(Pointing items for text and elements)
-- -- --

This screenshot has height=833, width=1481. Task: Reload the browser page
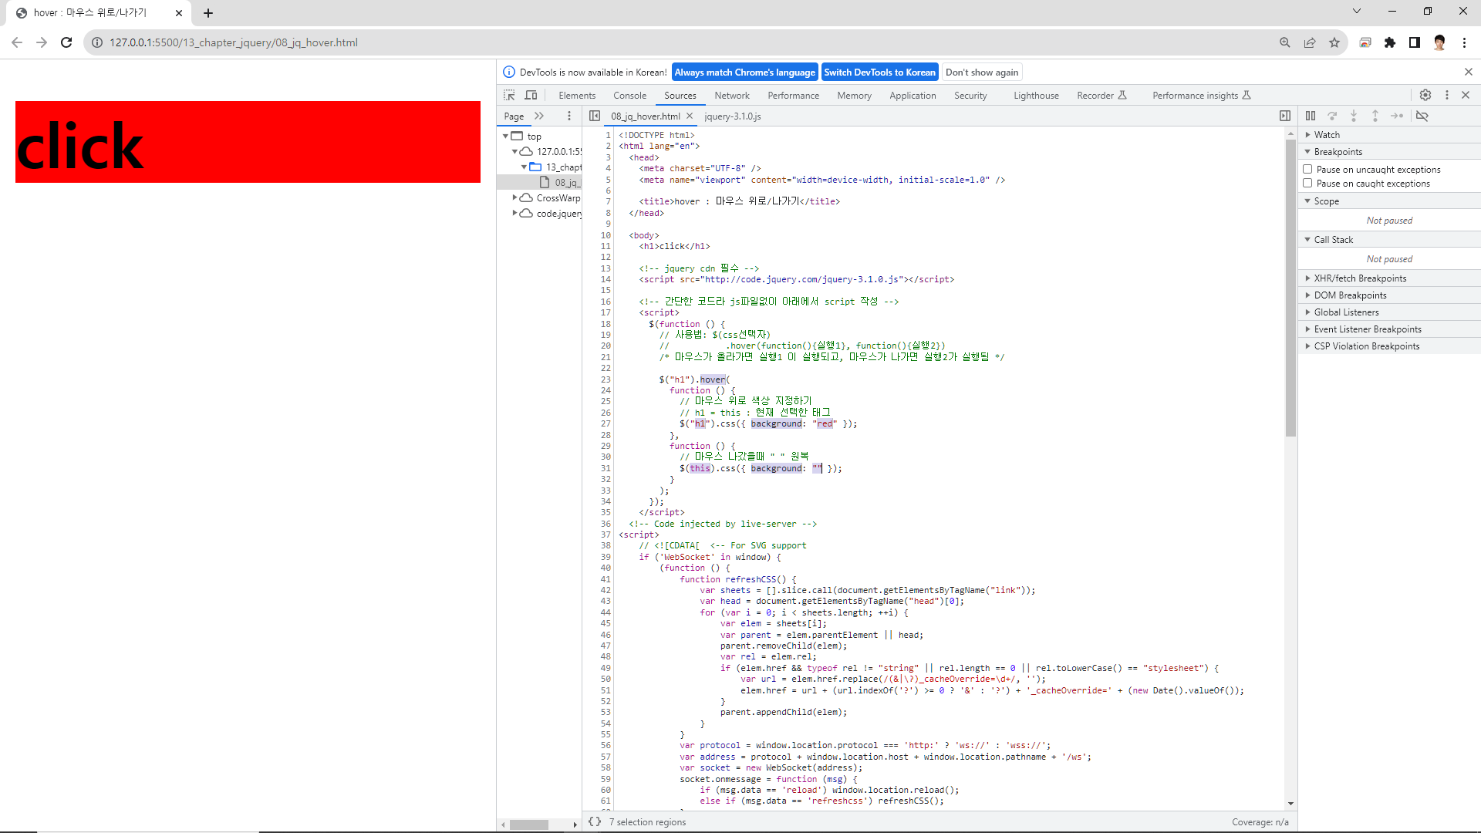[66, 42]
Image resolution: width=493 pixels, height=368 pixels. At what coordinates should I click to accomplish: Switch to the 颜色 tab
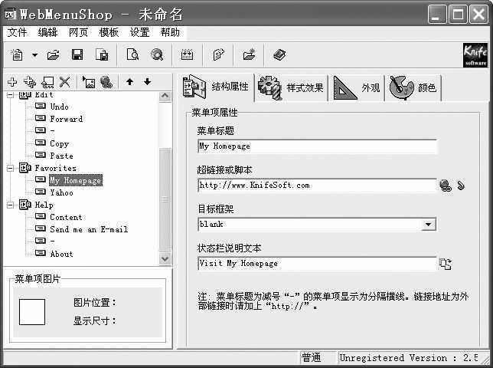tap(413, 87)
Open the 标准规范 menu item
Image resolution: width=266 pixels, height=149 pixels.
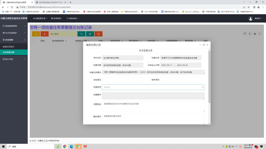point(56,18)
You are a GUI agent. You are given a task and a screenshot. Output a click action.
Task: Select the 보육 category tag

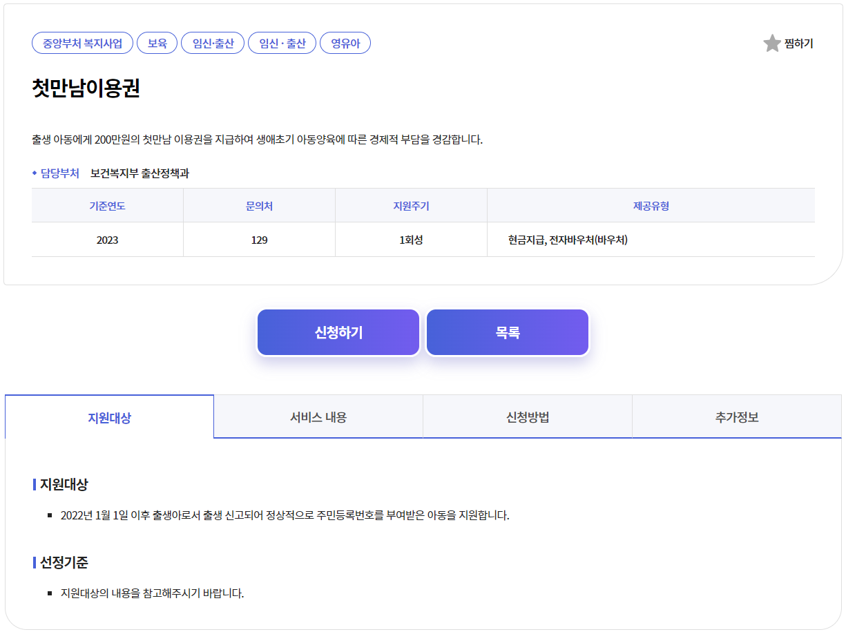157,43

-- -- --

### [PROMPT]
Format every line of the items above as a numbered list, skipping blank lines and leaving out the pictures.

### [SOLUTION TO THIS TASK]
1. This screenshot has height=833, width=1481. Task: Reload the browser page
2. [66, 42]
3. Image resolution: width=493 pixels, height=368 pixels. At what coordinates should I click to accomplish: Switch to the 颜色 tab
4. tap(413, 87)
5. Open the 标准规范 menu item
6. Image resolution: width=266 pixels, height=149 pixels.
7. point(56,18)
8. You are a GUI agent. You are given a task and a screenshot. Output a click action.
9. Task: Select the 보육 category tag
10. 157,43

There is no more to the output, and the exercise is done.